I wanted a character who essentially suddenly doesn’t understand her own mythology anymore. And as many lives as she’s had, she’s a complete mystery to herself. She starts to realize that maybe there’s a design to the lives that she’s been woven through. Maybe there’s a reason these lives happened. And Martian Manhunter, the third character that’s been away from the book that I’m bringing back. To me, he’s such a perfect Chairman because, in this particular moment, he can understand everybody’s thoughts and feelings, and I get to write all those through him, and yet he’s somebody who is so private about his own feelings. The big lesson of the first arc is that he needs to be able to show them what he’s most afraid of as well.

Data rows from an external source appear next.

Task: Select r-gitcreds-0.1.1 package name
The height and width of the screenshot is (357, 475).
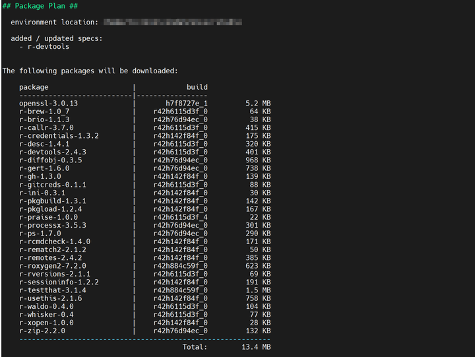Action: pos(53,185)
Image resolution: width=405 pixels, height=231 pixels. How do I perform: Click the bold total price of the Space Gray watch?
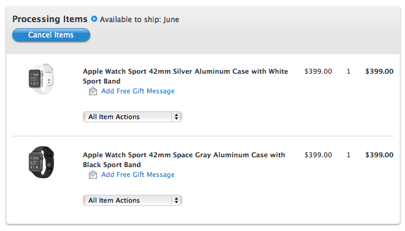pos(379,155)
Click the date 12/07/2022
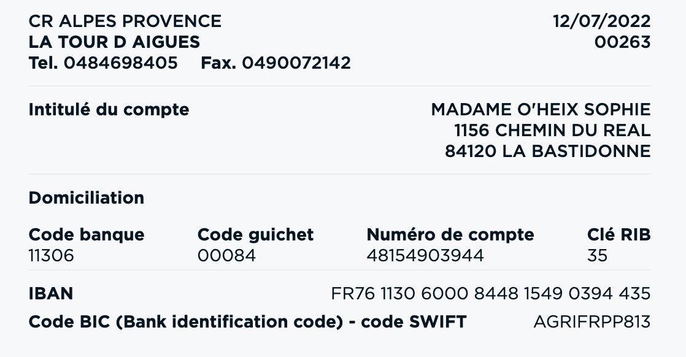This screenshot has height=357, width=686. [x=602, y=21]
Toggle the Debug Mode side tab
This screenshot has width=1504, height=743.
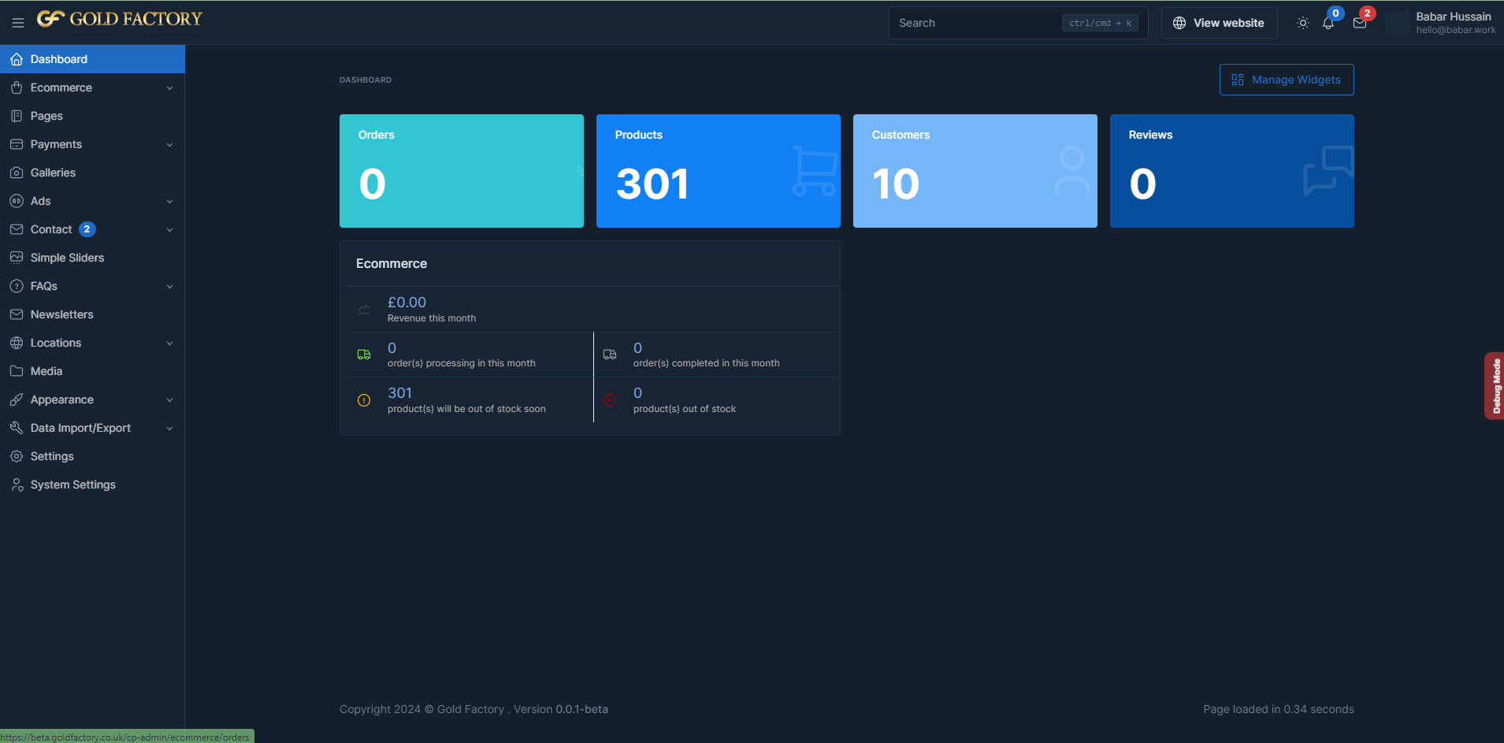(1495, 386)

So these three characters, these kind of new additions that make it a little more diverse, just in terms of the newness of the book and all of that stuff too, it really came from a place of what emotional conflicts are gonna work best as singular characters and also with each other. So Martian Manhunter and Kendra have a relationship, a friendship that really delves into some of those issues, John Stewart and Flash become really close. Superman & Batman are kinda my two guys for comic relief and deep heart, all that stuff. And Wonder Woman & Aquaman have a friendship that starts to explore “What do you do when magic and divinity starts to fail?”

Morgan: The omniscient narration is one of my favorite parts of the book. Tell me a little bit about what inspired you to use it, because I feel like you don’t see it too often in comics. At least not recently.

Scott: Thank you! I’m so glad you brought that up, honestly. That was a huge source of anxiety for me at first. I went back and I read a lot of my favorite comics. Like stuff by Len Wein, Jim Starlin’s Infinity Gauntlet. And I love the grandeur! And the majesty of that omniscient narration that’s just like “Somewhere in deep cold space, a mystery unfolds.” But people started to think, I think, that it was spoon feeding, or it was corny or whatever. But when I started looking at it, I was like no, it adds a sense of scope and it adds a sense of, you know, this epic tale. So I wanted to bring it in and I love it! It’s my favorite device.

In the next issue, I’m starting to get to use it for fun. Luthor is piloting this thing through Superman’s brain and it’s this big moment of drama, and he’s like looking up and the narration goes “And he looked up into the heart of the multiverse, and suddenly, something looked back!” And then it’s a close up of Batman and it goes “Something very pissed off.” And I get to use the narration even for comic relief at this point. I’m learning that it’s nimble and what I want people to get from this book, honestly, is embedded in the use of that narration. I want it to feel magisterial and grand, but I also want it to feel fun and inclusive. I want you to feel like the Hall of Justice doors are open to you. Your favorite villains are in the Legion of Doom, your favorite heroes are over here. And they are arguing over something that’s about this moment in time.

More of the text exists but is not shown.